- _Dataset extract_
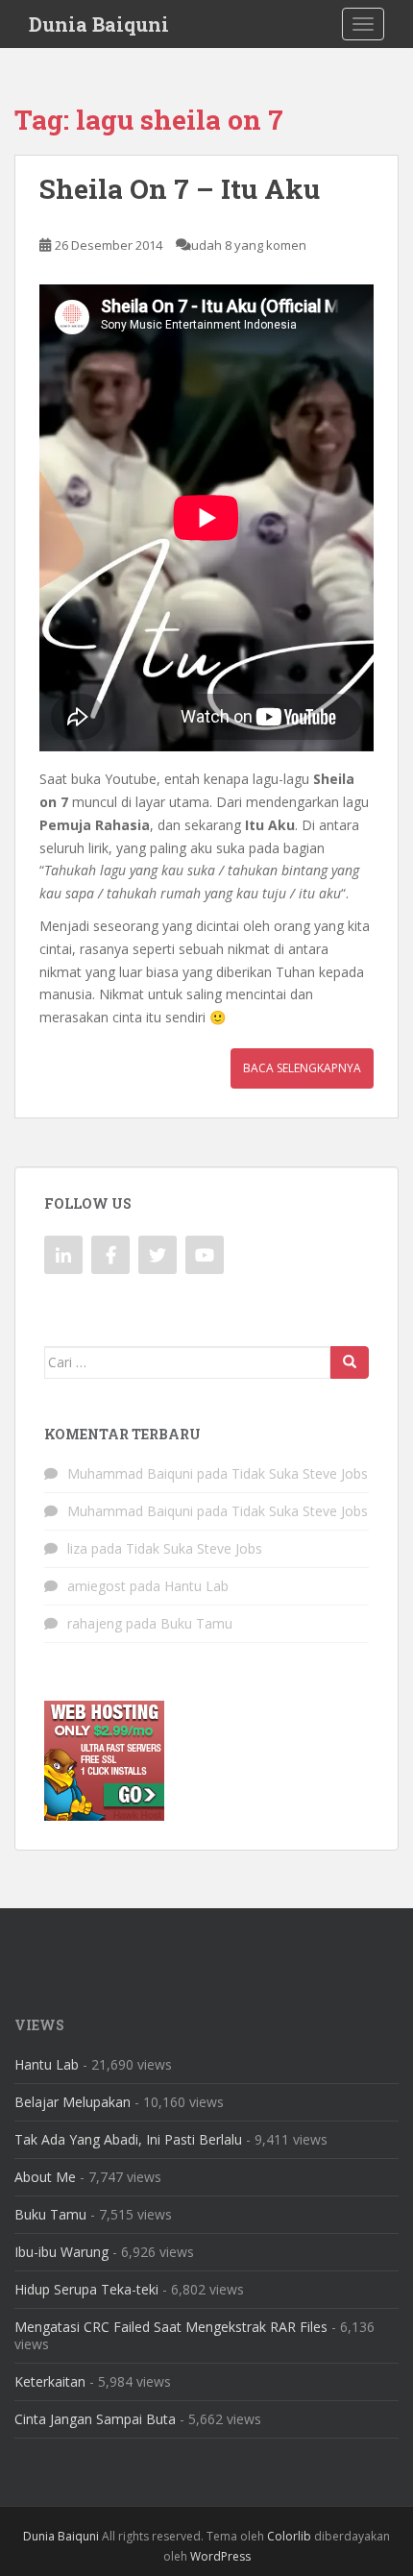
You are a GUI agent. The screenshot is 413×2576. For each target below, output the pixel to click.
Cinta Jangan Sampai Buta (95, 2419)
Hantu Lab (196, 1586)
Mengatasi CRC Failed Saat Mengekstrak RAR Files (171, 2327)
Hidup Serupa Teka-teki (86, 2289)
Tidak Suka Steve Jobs (299, 1473)
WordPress (220, 2556)
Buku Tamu (196, 1623)
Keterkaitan (49, 2381)
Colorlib (289, 2536)
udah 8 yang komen (248, 245)
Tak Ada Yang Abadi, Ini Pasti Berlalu (128, 2139)
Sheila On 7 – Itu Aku (179, 189)
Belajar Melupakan (72, 2102)
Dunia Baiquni (99, 24)
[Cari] (349, 1362)
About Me (45, 2177)
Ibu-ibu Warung (61, 2252)
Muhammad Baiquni (130, 1473)
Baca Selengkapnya (302, 1068)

- _Task directions_
With the line containing "[Cari] (349, 1362)" as the first and the last line above as the final one, copy those lines exactly and no others.

- _Task response_
[Cari] (349, 1362)
About Me (45, 2177)
Ibu-ibu Warung (61, 2252)
Muhammad Baiquni (130, 1473)
Baca Selengkapnya (302, 1068)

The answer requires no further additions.